En cas de bêta-HCG positifs :
  • grossesse de localisation indéterminée ;
  • grossesse intra-utérine évolutive ou non ;
  • fausse couche spontanée ;
  • môle hydatiforme.
En cas de bêta-HCG négatifs :
  • kyste ovarien et ses complications : rupture hémorragique du corps jaune, torsion d’annexe, kyste hémorragique ;
  • autres causes de métrorragies : tumeur du col utérin, lésion traumatique cervico-vaginale, fibrome ;
  • autres causes de douleurs pelviennes : salpingite aiguë, colique néphrétique.
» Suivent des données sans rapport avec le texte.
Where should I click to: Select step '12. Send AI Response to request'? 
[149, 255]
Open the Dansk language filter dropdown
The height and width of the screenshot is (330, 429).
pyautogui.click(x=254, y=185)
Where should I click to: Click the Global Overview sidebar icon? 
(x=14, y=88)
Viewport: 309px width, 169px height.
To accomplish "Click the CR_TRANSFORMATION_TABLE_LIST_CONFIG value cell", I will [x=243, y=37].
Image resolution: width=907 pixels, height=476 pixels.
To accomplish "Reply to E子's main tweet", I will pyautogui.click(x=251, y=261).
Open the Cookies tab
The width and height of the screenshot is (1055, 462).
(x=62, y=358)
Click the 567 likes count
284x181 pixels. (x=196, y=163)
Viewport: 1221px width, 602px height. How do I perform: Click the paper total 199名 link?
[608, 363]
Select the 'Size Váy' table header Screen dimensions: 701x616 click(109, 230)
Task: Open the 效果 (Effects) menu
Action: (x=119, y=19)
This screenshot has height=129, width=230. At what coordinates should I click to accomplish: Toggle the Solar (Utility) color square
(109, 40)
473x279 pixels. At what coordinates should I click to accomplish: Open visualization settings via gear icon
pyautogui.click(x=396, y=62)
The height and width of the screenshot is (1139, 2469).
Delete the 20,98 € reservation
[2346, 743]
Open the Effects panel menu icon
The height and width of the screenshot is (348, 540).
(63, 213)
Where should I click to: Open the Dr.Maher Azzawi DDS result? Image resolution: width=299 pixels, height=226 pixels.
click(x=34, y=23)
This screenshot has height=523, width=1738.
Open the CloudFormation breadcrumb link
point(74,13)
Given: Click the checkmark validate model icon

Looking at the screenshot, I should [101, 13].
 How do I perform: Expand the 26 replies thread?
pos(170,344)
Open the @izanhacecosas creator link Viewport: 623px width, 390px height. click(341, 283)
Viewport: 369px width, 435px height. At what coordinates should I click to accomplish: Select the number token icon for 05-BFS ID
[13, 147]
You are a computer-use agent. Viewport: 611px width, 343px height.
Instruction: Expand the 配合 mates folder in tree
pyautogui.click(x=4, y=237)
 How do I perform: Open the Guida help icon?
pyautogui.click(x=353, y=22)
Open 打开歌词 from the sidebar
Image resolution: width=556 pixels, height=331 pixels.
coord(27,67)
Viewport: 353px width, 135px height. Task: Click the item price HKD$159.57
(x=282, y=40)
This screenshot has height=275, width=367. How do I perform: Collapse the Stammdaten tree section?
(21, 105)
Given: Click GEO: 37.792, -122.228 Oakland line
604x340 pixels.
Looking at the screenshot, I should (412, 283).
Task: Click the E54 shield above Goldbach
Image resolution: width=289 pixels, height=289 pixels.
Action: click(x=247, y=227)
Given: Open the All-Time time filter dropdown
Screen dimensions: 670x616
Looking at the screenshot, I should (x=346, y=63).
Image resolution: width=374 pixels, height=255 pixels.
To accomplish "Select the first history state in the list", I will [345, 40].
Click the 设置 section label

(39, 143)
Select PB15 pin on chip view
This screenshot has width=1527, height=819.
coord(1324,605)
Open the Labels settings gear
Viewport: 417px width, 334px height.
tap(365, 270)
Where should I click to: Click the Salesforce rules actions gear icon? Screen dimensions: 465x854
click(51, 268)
Pour comprendre les grossesses de localisation indéterminée : une grossesse de localisation indéterminée correspond à une grossesse pour laquelle le taux de bêta-HCG est inférieur à 1 500 UI/L sans visualisation de sac gestationnel intra-utérin ni de masse latéro-utérine à l’échographie pelvienne. Cette situation peut correspondre à 3 diagnostics différents : une grossesse intra- utérine évolutive, une grossesse intra-utérine arrêtée ou une grossesse ectopique. En effet, dans certains cas de grossesse intra-utérine évolutive, il n’est pas forcément anormal de ne pas visualiser de sac gestationnel intra-utérin en dessous du seuil de bêta-HCG de 1 500 UI/L.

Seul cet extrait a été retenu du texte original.